Golf Digest 50 Best Teacher Bernie Najar is going to get your playing partner headed in the right direction on the putting green, and top Canadian teacher Shauheen Nakhjavani shares what your actual rap should be when you see a quick, short slash at the ball. Top Michigan teacher Ian Hughes finishes up the lesson with anti-slice advice that will actually work—instead of ‘Hey, just aim more left.’ ”
What You've Heard: "Make sure you get it there."
Say This Instead: Get better speed on your next important putt.

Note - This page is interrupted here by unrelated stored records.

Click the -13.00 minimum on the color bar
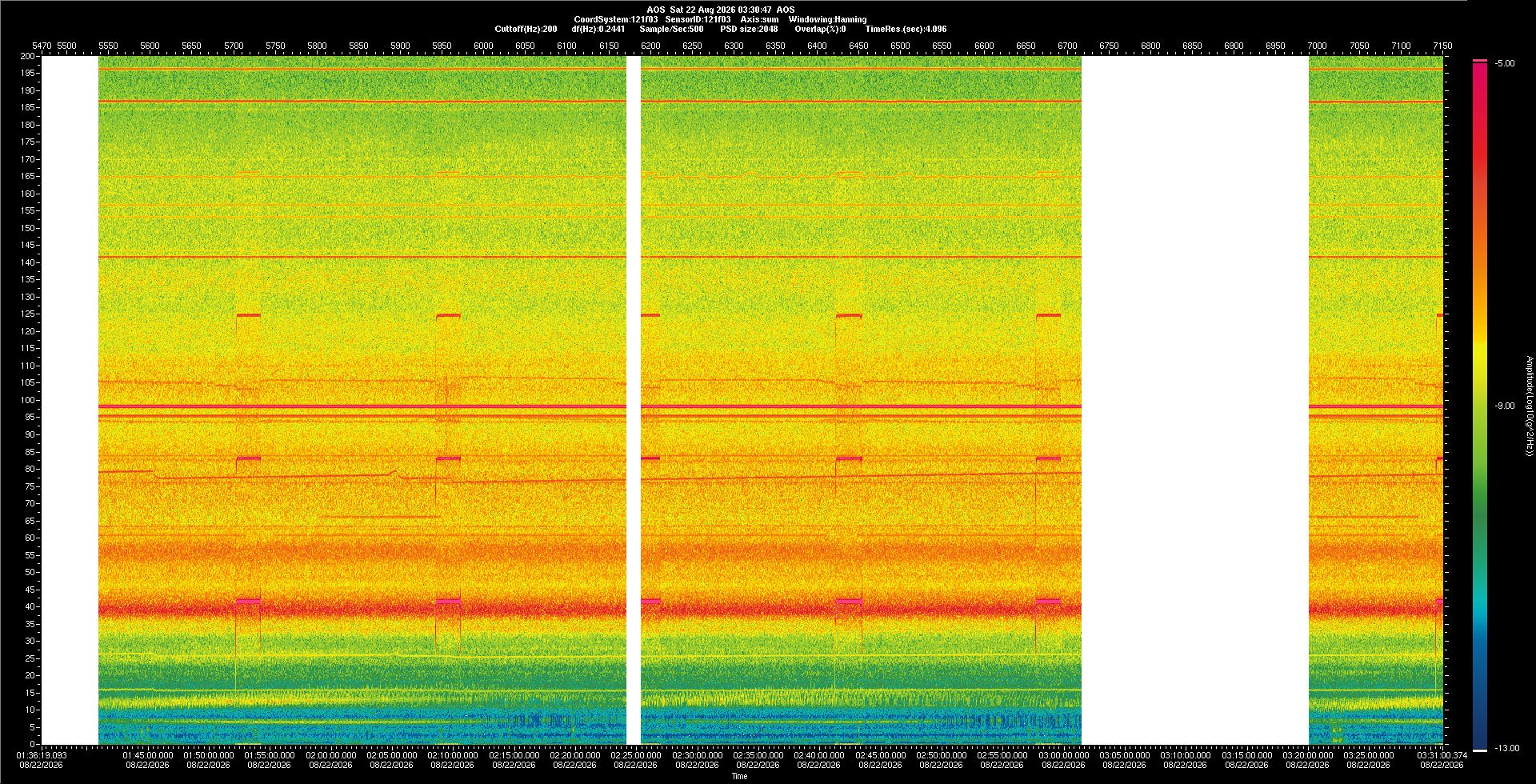The width and height of the screenshot is (1536, 784). coord(1507,748)
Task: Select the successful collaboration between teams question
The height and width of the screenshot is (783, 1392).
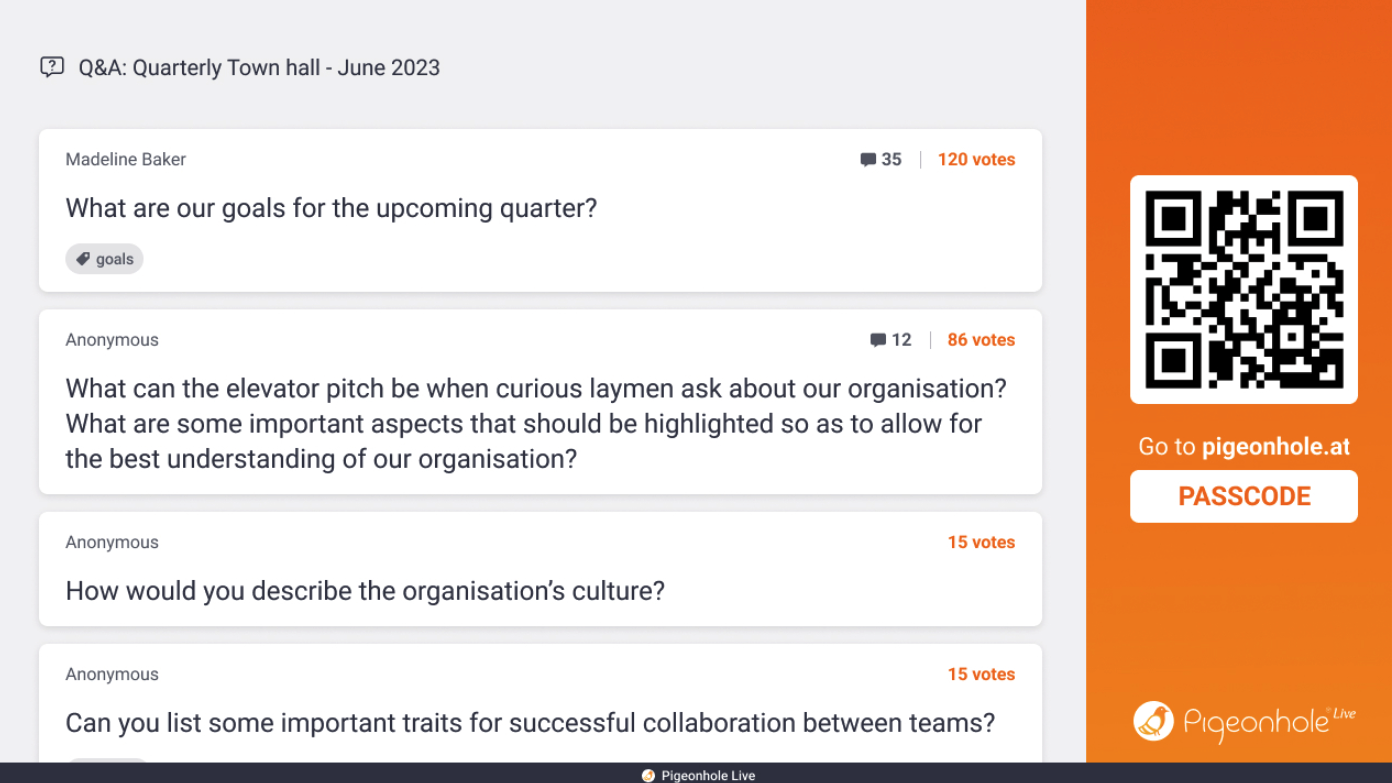Action: [x=530, y=722]
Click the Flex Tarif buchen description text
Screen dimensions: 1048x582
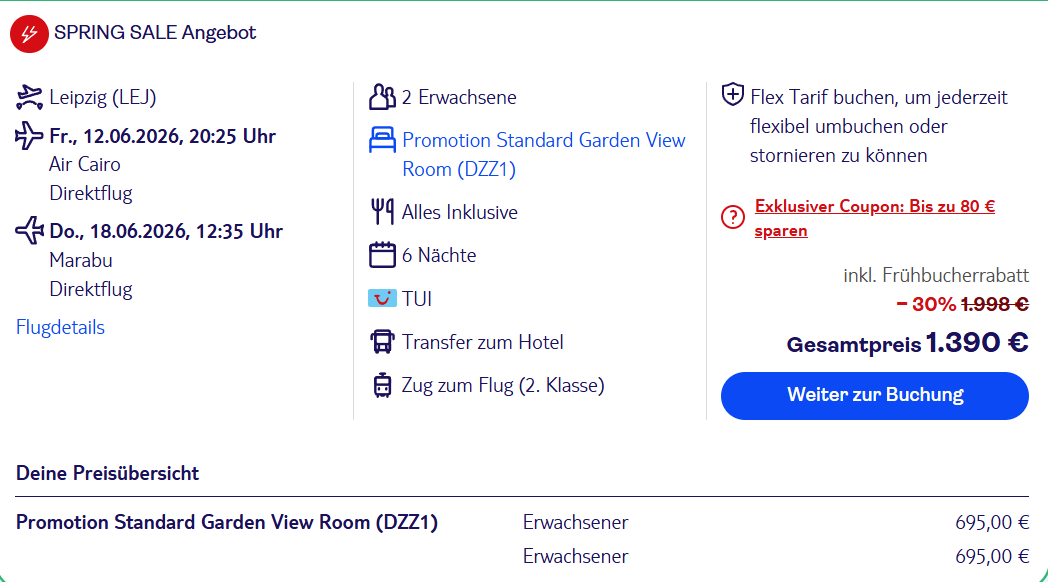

“Be sure to get it there . . . How many times have you played with a partner in a team event and heard those dreaded words?” asks Najar, who is based at Caves Valley Golf Club outside Baltimore. “I understand where that comes from—it’s code for ‘Don’t leave it short.’ But the problem is that advice usually causes a player to make a different read and take a different line than he or she would've otherwise picked—and they usually gun it by the hole.”
A much better strategy is to simply read the putt from a few feet farther away, then make your practice stroke related to that size of putt, not the distance you see.
“That way, you can go through your normal routine and just make a regular stroke, not one where you’re thinking about adding more when you get down to impact,” says Najar.
Bad Advice I've Heard: "Slow down your swing."
Say This Instead: Turn more to improve your sequencing.
In general, speed is a wonderful thing in golf. It makes the ball go farther, and it produces more backspin on middle and short iron shots. But if you’re trying to add speed at the wrong time, you’re mostly just creating wind.
“We’ve all seen friends with terrible tempo and sequence,” says Nakhjavani, who is based at Mystic Pines Golf Club in Montreal. “Their real swing is typically a shorter, faster and more hectic-looking version of their practice swing.”
Instead of focusing on slowing down your swing, work on improving your turn to get back in sync. “I like to see you turn so that your trail leg straightens—not locks, but straightens—and your lead knee is under your chin,” says Nakhjavani. “That has the effect of getting your hands deeper behind you, which makes it easier to hit from the inside. You’re also engaging more of your big muscles, which are going to help you hit it harder.”
Bad Advice I've Heard: "Aim more left to straighten out that slice."
Say This Instead: Change your grip and aim to quit slicing.
We’ve all been there on the first tee—watching a playing partner aim down the left side of the fairway only to come over the top and slice it into the subdivision right of right. The commentary that follows is usually fun, too: “I never do that,” or “I usually hit a draw.”
No, you don’t. And no, you shouldn’t be telling people they need to aim more left, either. “What does it tell you that there are more anti-slice tips out there than anything else, and the vast majority of players still slice every single time?” asks Hughes, who is based at GolfTEC Grand Rapids. “Until you address the fundamentals, you’re never going to fix that problem correctly.”
If your friend actually wants a tip—and lots of people actually don’t—start with how they hold the club. “Whatever style of grip you have—interlocking, overlapping, whatever—if you’re a slicer, you need to make sure both hands are turned away from the target. If you’re a right handed player, your left hand should have its thumb on the side of the grip, and your right hand should be turned under the shaft,” says Hughes.
“After that, you have to deal with your aim. The more you open your body by aiming left, the more you exaggerate the swing that makes a slice. Turn so that your shoulders are aimed right of the target, which gives you a chance to start swinging from the inside.”